** begin Provided data **

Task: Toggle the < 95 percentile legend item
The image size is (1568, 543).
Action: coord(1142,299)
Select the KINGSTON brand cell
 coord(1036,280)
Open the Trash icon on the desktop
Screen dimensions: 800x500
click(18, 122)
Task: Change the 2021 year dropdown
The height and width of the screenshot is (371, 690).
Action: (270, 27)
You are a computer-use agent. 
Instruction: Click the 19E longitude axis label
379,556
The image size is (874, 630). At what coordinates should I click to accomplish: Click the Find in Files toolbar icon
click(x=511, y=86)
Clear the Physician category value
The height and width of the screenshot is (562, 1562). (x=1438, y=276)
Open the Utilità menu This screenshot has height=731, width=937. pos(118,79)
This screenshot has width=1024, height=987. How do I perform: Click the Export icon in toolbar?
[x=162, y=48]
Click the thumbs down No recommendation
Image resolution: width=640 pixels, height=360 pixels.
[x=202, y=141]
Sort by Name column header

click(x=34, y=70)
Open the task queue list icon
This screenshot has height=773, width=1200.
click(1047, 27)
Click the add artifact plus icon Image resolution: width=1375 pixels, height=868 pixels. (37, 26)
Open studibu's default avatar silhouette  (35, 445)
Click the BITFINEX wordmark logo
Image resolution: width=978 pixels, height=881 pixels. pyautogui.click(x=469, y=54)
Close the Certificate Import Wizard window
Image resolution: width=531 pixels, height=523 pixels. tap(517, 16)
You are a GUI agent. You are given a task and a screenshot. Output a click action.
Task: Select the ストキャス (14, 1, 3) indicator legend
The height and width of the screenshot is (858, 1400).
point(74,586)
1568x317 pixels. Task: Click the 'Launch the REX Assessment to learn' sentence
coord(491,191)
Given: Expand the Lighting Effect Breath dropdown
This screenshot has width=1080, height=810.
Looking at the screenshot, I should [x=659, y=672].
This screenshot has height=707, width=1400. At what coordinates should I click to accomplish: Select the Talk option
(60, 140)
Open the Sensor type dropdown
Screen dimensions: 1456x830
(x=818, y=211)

** end Provided data **

### Direction
Copy out the items again word for word, from the line containing "Select the KINGSTON brand cell" through the end of the items, including both of those lines.

### Task response
Select the KINGSTON brand cell
 coord(1036,280)
Open the Trash icon on the desktop
Screen dimensions: 800x500
click(18, 122)
Task: Change the 2021 year dropdown
The height and width of the screenshot is (371, 690).
Action: (270, 27)
You are a computer-use agent. 
Instruction: Click the 19E longitude axis label
379,556
The image size is (874, 630). At what coordinates should I click to accomplish: Click the Find in Files toolbar icon
click(x=511, y=86)
Clear the Physician category value
The height and width of the screenshot is (562, 1562). (x=1438, y=276)
Open the Utilità menu This screenshot has height=731, width=937. pos(118,79)
This screenshot has width=1024, height=987. How do I perform: Click the Export icon in toolbar?
[x=162, y=48]
Click the thumbs down No recommendation
Image resolution: width=640 pixels, height=360 pixels.
[x=202, y=141]
Sort by Name column header

click(x=34, y=70)
Open the task queue list icon
This screenshot has height=773, width=1200.
click(1047, 27)
Click the add artifact plus icon Image resolution: width=1375 pixels, height=868 pixels. (37, 26)
Open studibu's default avatar silhouette  (35, 445)
Click the BITFINEX wordmark logo
Image resolution: width=978 pixels, height=881 pixels. pyautogui.click(x=469, y=54)
Close the Certificate Import Wizard window
Image resolution: width=531 pixels, height=523 pixels. tap(517, 16)
You are a GUI agent. You are given a task and a screenshot. Output a click action.
Task: Select the ストキャス (14, 1, 3) indicator legend
The height and width of the screenshot is (858, 1400).
point(74,586)
1568x317 pixels. Task: Click the 'Launch the REX Assessment to learn' sentence
coord(491,191)
Given: Expand the Lighting Effect Breath dropdown
This screenshot has width=1080, height=810.
Looking at the screenshot, I should [x=659, y=672].
This screenshot has height=707, width=1400. At what coordinates should I click to accomplish: Select the Talk option
(60, 140)
Open the Sensor type dropdown
Screen dimensions: 1456x830
(x=818, y=211)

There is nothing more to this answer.